REPUBLIKA.CO.ID, JAKARTA -- Komisioner Komisi Pemilihan Umum (KPU) Idham Khalik, mengatakan pihaknya butuh penjelasan lebih lengkap dari Pusat Pelaporan dan Analisis Transaksi Keuangan (PPATK), mengenai adanya temuan transaksi janggal partai politik. Menurut Idham, KPU belum dapat mengusut lebih jauh bila belum ada uraian konkret dari PPATK.
"KPU juga butuh penjelasan dari PPATK, apakah frasa 'rekening bendahara partai politik' dalam surat PPATK tersebut adalah RKDK (Rekening Khusus Dana Kampanye). Artinya KPU juga butuh penjelasan konkret dari temuan PPATK itu baru bisa usut lebih jauh," kata Idham, Senin (18/12/2023).
Idham menjelaskan KPU harus mendapat kepastian apakah temuan PPATK itu berkenaan dengan dana kampanye yang ada di dalam RKDK partai politik atau bukan. Karena parpol juga punya rekening di luar RKDK.
"Rekening tersebut keberadaannya diatur dalam UU No. 2 Tahun 2008 yang diubah menjadi UU Nomor 2 Tahun 2011," ujar Idham.
Idham menambahkan informasi yang beredar di publik, bahwa PPATK telah menyerahkan temuan pemantauan transaksi keuangan tersebut ke Badan Pengawas Pemilu (Bawaslu).
Untuk itu KPU, lanjut Idham juga menunggu respons dari Bawaslu.
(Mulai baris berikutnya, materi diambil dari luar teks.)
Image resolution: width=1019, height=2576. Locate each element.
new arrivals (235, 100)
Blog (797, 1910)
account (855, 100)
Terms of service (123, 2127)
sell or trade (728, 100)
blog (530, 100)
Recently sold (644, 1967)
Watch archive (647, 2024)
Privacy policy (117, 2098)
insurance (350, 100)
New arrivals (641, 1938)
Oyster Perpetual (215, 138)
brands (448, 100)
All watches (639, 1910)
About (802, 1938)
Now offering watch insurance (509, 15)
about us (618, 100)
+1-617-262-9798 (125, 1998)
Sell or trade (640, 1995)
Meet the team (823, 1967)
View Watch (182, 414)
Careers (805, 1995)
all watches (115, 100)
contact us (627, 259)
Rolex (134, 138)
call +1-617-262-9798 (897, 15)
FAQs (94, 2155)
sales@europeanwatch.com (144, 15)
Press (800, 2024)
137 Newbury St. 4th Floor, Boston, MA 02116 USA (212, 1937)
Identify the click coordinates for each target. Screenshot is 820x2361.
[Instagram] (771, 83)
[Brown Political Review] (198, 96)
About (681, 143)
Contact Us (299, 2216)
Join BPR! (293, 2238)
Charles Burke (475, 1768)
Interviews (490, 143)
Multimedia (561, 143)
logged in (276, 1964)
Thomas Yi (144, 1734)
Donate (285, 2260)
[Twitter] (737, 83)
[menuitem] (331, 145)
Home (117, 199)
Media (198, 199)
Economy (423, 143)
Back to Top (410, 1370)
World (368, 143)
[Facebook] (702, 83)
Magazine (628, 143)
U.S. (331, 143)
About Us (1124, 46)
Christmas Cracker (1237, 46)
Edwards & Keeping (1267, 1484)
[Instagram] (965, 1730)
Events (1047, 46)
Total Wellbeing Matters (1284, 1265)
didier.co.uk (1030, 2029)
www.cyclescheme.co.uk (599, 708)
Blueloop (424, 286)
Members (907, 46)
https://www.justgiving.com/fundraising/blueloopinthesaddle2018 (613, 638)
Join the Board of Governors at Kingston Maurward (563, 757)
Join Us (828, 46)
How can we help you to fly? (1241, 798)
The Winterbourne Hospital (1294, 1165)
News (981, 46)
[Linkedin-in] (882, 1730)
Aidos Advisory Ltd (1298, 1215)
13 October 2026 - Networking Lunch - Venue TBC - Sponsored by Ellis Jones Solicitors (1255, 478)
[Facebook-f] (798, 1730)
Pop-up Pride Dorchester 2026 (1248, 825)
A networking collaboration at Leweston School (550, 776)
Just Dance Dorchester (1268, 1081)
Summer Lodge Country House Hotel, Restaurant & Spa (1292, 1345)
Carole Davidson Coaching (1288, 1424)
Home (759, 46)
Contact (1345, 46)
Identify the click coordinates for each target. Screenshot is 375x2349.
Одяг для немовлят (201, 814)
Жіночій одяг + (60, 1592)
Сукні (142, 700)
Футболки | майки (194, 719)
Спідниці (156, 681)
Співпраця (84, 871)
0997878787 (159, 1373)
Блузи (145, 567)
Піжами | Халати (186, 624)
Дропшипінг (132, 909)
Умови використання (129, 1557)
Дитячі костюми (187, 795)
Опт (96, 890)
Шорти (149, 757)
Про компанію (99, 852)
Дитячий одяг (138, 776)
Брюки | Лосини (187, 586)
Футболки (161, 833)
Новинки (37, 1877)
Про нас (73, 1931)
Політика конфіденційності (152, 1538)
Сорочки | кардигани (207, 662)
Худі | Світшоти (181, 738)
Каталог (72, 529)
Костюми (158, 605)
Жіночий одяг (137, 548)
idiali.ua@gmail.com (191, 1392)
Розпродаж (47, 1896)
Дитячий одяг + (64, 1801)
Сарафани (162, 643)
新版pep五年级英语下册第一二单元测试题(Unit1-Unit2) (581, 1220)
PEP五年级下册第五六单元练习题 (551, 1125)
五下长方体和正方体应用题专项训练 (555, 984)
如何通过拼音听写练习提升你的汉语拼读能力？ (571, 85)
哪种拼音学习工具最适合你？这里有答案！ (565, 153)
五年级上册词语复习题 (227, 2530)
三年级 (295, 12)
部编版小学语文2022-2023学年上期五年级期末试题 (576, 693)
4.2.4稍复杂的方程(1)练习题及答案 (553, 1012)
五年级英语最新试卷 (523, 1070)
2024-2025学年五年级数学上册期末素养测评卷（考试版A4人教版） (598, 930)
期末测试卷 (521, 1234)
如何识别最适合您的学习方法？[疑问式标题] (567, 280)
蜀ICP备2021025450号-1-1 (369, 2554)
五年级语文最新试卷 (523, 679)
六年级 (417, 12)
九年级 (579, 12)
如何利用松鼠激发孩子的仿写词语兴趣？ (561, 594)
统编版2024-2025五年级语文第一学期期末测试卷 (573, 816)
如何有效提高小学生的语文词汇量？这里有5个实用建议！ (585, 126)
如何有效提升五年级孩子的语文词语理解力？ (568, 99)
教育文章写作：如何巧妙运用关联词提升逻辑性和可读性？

Apakah semua ini memenuhi dugaan pelanggaran aturan dana kampanye atau tidak.
"Bawaslu lah yang otoritatif memproses jika ada dugaan pelanggaran aturan dana kampanye," kata Idham menambahkan.
Sebelumnya disebutkan Surat dari Kepala PPATK berperihal: Kesiapan dalam Menjaga Pemilihan Umum/ Pemilihan Kepala Daerah yang Mendukung Integrasi Bangsa tertanggal 8 Desember 2023 dan baru diterima oleh KPU tertanggal 12 Desember 2023 dalam bentuk hardcopy.
Dalam surat PPATK ke KPU tersebut, PPTAK menjelaskan ada rekening bendahara parpol pada periode April-Oktober 2023 terjadi transaksi uang, baik masuk maupun keluar, dalam jumlah ratusan milyar rupiah. PPATK menjelaskan transaksi keuangan tersebut berpotensi akan digunakan untuk penggalangan suara yang akan merusak demokrasi Indonesia.
Terkait transaksi ratusan miliar tersebut, bahkan transaksi tersebut bernilai lebih dari setengah triliun rupiah, PPATK tidak merinci sumber dan penerima transaksi keuangan tersebut. Data hanya diberikan dalam bentuk data global, tidak terinci, hanya berupa jumlah total data transaksi keuangan perbankan.
Menurut Idham, KPU pun tidak bisa memberikan komentar lebih lanjut. Mereka akan lebih dulu melakukan rapat koordinasi selanjutnya dengan parpol atau dengan peserta pemilu pada umumnya untuk mengingatkan kembali tentang batasan maksimal sumbangan dana kampanye dan larangan menerima sumbangan dana kampanye dari sumber-sumber yang dilarang sesuai peraturan perundang-undangan yang berlaku.
Selain hal tersebut PPATK juga melakukan pemantauan atas ratusan ribu Safe Deposit Box (SDB) pada periode Januari 2022-30 September 2023, bank di BUSN (Bank Umum Swasta Nasional) maupun bank BUMN. Di mana menurut PPATK, penggunaan uang tunai yang diambil dări SDB akan menjadi sumber dana kampanye yang tidak sesuai ketentuan apabila KPU tidak melakukan pelarangan.